The ECB has raised base rates by a combined 375 basis points to 3.25 percent over the past year to combat runaway prices and has essentially committed to another 25-basis point hike on June 15 given high underlying price pressures. 

“Today, inflation is too high, and it is set to remain so for too long,” ECB President Christine Lagarde said on Thursday. “That is why we have hiked rates at our fastest pace ever – and we have made clear that we still have ground to cover to bring interest rates to sufficiently restrictive levels.” 

Some economists argued that the bigger-than-forecast drop in underlying inflation suggests that not much work is left to be done. 

“Underlying inflation has probably passed its peak,” Commerzbank economist Christoph Weil said. “This supports our expectation that the ECB will raise key interest rates by 25 basis points for the last time in June.” 

Several influential policymakers, including the central bank governors of Germany, the Netherlands and Ireland, have already put a July rate hike on the table, and other economists sided with the policy hawks. 

They argue that July must be in play, partly because the ECB has been wrong about the inflation path for so long, it would rather err on the side of caution. 
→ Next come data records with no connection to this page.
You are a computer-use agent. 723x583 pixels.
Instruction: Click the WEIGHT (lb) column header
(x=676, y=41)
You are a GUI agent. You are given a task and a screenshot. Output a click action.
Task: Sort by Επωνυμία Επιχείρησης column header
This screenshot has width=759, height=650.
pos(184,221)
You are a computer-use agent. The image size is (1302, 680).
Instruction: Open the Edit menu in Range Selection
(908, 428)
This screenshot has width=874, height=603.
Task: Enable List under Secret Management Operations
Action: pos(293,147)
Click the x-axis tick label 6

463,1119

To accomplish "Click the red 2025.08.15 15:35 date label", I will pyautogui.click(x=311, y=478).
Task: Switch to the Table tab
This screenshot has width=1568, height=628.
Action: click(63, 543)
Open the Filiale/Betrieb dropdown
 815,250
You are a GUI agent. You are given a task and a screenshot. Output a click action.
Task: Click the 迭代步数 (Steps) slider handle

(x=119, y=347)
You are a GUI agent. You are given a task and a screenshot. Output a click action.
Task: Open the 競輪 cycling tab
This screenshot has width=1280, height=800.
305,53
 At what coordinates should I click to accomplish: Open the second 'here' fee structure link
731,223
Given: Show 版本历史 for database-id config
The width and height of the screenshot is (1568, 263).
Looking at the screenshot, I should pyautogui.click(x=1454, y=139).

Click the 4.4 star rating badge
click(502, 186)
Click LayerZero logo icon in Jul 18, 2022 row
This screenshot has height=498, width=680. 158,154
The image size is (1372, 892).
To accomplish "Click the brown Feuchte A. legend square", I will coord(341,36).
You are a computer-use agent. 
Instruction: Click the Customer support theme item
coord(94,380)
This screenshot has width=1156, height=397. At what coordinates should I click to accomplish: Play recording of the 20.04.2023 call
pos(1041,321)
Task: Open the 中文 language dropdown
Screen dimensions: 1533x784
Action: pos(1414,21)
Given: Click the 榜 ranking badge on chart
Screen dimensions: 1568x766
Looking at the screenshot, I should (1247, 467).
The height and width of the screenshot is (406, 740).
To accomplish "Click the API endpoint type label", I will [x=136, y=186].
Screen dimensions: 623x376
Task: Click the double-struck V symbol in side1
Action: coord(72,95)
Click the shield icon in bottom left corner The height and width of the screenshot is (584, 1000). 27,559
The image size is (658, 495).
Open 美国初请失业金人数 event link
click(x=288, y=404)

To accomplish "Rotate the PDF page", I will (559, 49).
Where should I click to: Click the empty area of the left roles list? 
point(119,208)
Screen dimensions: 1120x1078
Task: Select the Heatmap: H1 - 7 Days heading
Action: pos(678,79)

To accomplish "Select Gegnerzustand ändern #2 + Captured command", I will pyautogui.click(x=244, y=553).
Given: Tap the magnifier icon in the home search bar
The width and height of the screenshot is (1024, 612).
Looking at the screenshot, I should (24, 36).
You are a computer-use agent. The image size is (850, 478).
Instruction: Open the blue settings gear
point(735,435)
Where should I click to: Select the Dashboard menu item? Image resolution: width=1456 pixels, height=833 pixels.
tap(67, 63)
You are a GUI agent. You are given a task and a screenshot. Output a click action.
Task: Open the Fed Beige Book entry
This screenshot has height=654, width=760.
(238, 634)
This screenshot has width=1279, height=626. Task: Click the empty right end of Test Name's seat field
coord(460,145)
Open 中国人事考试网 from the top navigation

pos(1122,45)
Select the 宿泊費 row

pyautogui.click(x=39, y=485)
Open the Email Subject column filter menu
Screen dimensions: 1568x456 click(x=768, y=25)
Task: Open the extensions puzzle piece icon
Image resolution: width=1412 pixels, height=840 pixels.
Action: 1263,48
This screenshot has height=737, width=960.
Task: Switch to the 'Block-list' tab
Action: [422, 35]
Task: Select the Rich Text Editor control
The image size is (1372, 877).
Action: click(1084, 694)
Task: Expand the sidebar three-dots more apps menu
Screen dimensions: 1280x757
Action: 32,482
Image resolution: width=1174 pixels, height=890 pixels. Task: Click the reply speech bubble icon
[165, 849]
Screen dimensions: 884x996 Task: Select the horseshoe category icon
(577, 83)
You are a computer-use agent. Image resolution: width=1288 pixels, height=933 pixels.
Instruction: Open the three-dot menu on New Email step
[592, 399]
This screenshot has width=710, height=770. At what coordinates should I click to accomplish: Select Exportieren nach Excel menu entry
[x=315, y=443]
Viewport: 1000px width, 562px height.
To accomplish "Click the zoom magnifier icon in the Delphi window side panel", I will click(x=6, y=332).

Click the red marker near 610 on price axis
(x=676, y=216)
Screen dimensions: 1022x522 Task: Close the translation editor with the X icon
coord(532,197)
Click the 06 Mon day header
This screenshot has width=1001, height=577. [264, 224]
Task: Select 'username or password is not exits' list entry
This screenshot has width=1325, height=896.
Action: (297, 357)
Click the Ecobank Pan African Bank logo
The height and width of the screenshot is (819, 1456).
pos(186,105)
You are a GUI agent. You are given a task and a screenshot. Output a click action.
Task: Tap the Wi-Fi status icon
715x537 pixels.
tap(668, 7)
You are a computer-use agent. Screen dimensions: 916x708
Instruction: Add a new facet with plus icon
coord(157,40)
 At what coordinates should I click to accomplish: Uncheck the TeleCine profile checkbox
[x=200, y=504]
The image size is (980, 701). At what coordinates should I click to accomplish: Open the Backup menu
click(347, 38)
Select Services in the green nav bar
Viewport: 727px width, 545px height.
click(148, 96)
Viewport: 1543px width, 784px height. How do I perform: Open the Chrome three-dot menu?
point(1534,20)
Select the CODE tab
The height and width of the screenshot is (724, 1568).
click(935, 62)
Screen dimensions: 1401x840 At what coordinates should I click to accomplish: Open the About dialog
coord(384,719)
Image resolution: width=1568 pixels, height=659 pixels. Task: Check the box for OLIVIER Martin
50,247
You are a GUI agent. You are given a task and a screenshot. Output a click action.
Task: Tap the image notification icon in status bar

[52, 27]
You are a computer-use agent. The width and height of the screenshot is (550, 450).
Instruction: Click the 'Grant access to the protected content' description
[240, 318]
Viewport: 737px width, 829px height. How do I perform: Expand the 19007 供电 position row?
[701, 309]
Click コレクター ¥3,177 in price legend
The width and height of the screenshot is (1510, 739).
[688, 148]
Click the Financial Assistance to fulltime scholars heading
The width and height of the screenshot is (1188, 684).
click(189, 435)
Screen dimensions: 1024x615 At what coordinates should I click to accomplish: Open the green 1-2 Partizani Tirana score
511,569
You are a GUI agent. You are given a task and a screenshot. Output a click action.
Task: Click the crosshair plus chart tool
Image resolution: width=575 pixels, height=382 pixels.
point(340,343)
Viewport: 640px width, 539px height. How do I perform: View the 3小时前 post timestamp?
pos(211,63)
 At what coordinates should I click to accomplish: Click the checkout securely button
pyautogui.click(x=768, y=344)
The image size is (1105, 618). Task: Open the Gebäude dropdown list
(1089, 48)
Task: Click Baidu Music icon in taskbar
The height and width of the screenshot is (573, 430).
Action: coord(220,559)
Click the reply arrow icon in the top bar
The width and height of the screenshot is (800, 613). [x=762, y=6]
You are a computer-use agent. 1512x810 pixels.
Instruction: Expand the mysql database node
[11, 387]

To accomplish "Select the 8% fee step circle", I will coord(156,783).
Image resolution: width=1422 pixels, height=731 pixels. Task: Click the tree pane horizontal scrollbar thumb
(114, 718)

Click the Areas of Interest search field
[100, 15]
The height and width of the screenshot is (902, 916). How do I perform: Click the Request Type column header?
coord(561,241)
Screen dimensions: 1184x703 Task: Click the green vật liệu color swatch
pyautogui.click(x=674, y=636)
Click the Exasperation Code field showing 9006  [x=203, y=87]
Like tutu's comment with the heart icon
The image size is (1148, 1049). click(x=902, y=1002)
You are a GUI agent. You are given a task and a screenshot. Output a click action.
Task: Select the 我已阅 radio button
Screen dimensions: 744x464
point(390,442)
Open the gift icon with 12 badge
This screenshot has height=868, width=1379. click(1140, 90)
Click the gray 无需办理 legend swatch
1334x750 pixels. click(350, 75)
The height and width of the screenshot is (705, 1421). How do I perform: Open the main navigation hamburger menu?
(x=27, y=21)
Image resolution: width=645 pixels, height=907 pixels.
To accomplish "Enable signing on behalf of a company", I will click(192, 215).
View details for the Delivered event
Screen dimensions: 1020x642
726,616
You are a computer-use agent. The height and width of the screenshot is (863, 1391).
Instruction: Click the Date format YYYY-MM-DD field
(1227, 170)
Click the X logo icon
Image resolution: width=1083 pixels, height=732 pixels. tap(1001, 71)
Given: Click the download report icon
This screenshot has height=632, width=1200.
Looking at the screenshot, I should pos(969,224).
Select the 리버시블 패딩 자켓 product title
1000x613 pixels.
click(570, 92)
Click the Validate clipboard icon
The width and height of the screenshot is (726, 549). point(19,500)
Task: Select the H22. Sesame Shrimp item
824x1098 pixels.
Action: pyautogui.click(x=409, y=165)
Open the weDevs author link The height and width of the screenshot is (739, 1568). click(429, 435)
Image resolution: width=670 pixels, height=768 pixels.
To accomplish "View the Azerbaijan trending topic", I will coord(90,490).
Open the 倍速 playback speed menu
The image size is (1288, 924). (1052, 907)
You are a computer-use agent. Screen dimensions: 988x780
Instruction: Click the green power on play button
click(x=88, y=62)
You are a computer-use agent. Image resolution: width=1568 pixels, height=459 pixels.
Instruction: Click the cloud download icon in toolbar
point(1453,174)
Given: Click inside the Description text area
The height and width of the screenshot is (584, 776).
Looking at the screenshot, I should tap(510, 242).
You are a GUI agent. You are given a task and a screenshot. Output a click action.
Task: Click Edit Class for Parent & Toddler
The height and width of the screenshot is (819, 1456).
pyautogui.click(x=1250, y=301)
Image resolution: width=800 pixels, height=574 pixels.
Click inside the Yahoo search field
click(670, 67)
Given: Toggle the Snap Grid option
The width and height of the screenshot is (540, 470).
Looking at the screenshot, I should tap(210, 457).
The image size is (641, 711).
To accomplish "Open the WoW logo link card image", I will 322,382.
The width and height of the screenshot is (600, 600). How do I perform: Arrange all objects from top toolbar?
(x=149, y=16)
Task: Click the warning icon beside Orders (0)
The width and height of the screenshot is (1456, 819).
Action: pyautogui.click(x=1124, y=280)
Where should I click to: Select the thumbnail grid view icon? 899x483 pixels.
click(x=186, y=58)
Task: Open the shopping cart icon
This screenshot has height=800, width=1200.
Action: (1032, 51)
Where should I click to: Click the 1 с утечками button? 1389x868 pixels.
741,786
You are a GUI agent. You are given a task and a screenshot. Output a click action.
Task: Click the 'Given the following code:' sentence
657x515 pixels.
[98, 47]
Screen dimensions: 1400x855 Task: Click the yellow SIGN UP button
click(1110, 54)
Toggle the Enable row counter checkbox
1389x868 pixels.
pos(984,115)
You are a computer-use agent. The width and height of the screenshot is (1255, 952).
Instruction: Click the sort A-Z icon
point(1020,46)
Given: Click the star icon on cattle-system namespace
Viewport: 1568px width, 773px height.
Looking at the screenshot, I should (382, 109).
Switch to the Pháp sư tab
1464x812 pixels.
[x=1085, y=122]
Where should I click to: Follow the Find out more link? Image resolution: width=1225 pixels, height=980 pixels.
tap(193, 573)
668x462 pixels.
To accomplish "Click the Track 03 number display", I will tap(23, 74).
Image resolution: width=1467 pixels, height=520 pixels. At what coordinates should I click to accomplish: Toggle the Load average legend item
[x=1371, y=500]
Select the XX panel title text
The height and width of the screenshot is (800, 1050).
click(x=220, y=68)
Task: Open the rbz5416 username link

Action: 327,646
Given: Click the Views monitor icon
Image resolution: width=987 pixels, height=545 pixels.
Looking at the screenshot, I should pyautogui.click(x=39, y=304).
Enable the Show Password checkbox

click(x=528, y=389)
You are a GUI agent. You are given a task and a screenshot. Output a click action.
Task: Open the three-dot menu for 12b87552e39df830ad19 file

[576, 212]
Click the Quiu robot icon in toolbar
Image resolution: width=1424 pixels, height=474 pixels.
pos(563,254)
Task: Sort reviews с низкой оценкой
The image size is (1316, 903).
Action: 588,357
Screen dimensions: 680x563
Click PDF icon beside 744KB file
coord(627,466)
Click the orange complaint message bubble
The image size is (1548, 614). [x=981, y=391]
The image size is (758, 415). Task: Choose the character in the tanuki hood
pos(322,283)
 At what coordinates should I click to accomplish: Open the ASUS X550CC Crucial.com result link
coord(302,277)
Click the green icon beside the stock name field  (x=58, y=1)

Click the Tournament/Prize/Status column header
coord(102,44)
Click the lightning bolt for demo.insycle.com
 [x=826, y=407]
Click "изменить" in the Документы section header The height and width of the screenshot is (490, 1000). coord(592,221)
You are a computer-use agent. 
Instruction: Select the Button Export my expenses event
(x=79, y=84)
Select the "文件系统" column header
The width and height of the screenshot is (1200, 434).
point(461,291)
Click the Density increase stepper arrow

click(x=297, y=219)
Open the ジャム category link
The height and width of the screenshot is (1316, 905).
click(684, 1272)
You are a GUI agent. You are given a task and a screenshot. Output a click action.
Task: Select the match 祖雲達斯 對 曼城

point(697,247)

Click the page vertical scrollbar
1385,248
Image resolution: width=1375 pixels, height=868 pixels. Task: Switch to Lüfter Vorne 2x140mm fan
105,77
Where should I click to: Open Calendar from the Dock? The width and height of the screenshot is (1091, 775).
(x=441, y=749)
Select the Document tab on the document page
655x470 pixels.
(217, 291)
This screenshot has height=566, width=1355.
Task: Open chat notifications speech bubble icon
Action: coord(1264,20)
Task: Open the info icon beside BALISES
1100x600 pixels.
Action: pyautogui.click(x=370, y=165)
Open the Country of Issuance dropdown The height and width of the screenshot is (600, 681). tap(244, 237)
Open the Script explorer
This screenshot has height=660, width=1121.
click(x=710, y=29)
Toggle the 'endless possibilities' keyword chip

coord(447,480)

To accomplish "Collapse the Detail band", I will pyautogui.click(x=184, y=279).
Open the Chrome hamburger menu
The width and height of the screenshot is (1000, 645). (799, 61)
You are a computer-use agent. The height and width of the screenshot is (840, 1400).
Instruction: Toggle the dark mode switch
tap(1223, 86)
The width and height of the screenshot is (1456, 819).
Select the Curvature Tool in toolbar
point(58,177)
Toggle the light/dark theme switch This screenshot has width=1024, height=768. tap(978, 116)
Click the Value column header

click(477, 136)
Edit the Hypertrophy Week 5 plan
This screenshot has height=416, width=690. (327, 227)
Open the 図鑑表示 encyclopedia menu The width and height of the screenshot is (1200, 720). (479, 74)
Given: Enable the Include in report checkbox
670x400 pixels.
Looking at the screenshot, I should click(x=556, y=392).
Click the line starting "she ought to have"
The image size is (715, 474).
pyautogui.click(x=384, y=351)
“The May numbers and broader economic data will most likely convince the ECB to continue 25 basis points hikes in June and July and in our baseline forecast to pause after that,” Nordea said in a note. 

While Thursday’s benign price data add to the case for caution, Europe’s inflation problem is far from solved as price growth for many core items, particularly services, remains stubbornly high. 

Services inflation slowed to 5.0 percent from 5.2 percent while price growth for industrial goods eased to 5.8 percent from 6.2 percent, still excessive but both moving in the right direction. 

The ECB is also likely to take some comfort from the slowdown in food inflation to 12.5 percent from 13.5 percent as pressures on that front were still expected to build for some time. 

Recession risk  

Lower energy prices could push down headline inflation faster than some forecasts, but recent wage settlements could keep core inflation high. 

Eurozone wage growth is hovering in the 5 percent to 6 percent range, twice the rate that would be consistent with the ECB’s inflation target. 

But wages need to catch up after inflation ate deep into real incomes for years and the ECB is hoping that once inflation slows, wage growth will follow, so they will mutually extinguish each other. 

While that is a plausible scenario, the bloc’s labor market is exceptionally tight and firms, particularly in services, are reporting increasing labor shortages, an upside risk for wages and hence inflation. 

Another potential concern for the ECB is that economic growth appears less resilient than thought, particularly in manufacturing, with a raft of indicators showing that industrial activity could weigh on the overall economy even as services boom. 

This raises the risk that sharply higher borrowing costs could tip the bloc into recession, an outcome the ECB has tried to avoid. 

Financial investors see two more rate hikes from the ECB, with the first move fully priced in by June and a second in either July or September.